Work item: Transcribe every line from the one containing "Task: Select the" through the end of the records below, exactly, but not the pictures.

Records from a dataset
________________________

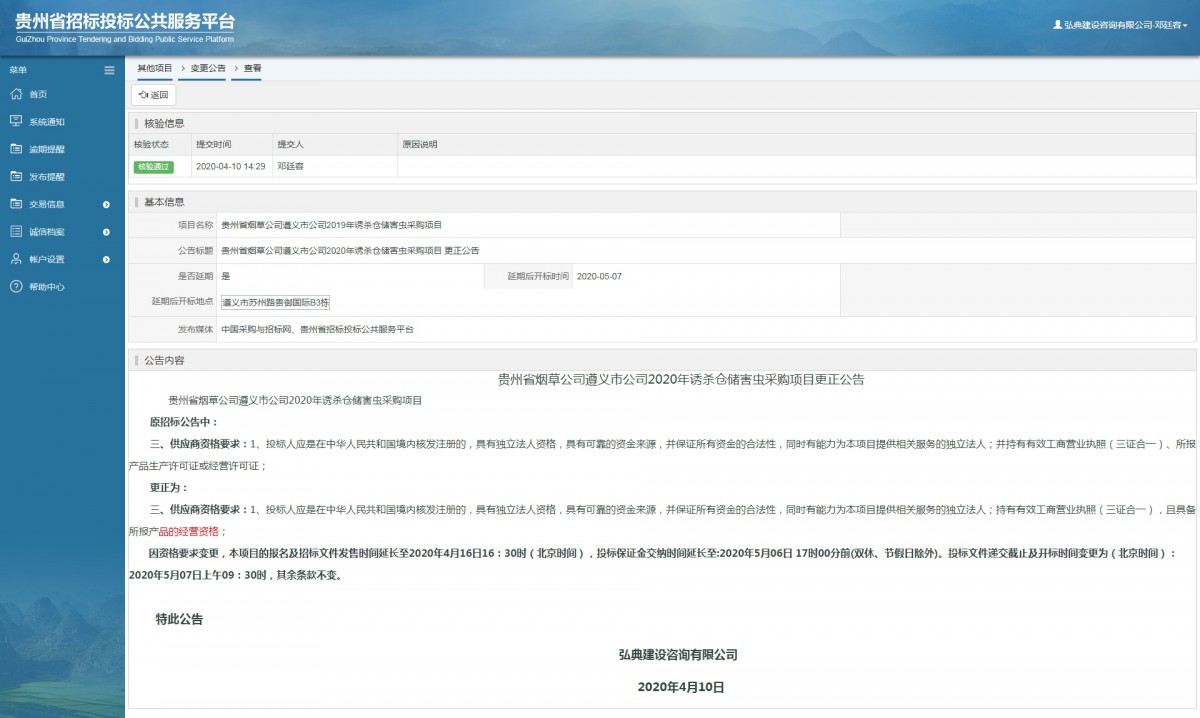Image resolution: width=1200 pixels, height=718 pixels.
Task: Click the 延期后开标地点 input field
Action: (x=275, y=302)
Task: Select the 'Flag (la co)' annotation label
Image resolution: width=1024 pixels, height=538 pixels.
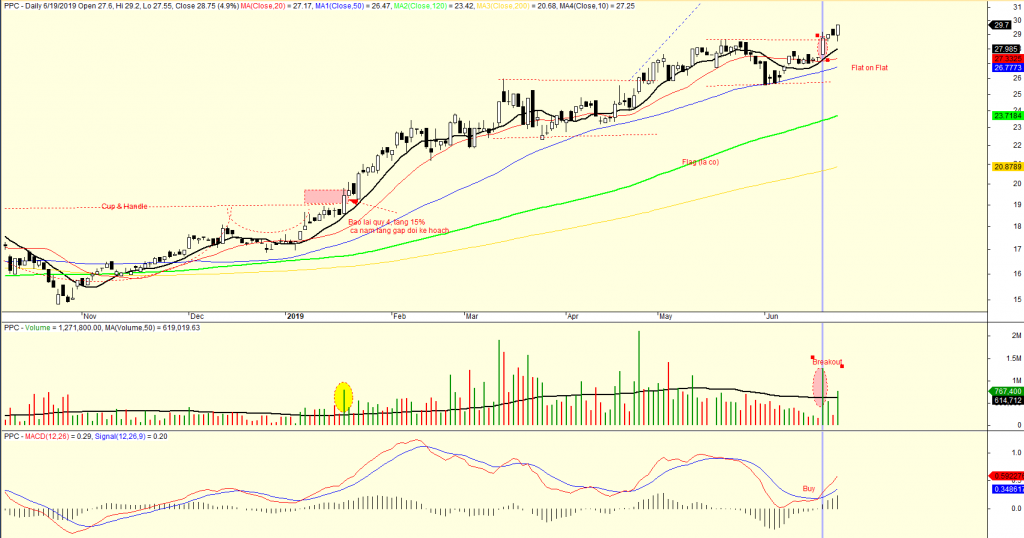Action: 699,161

________________________

Output of the task:
Task: Select the 'Flag (la co)' annotation label
Image resolution: width=1024 pixels, height=538 pixels.
Action: 699,161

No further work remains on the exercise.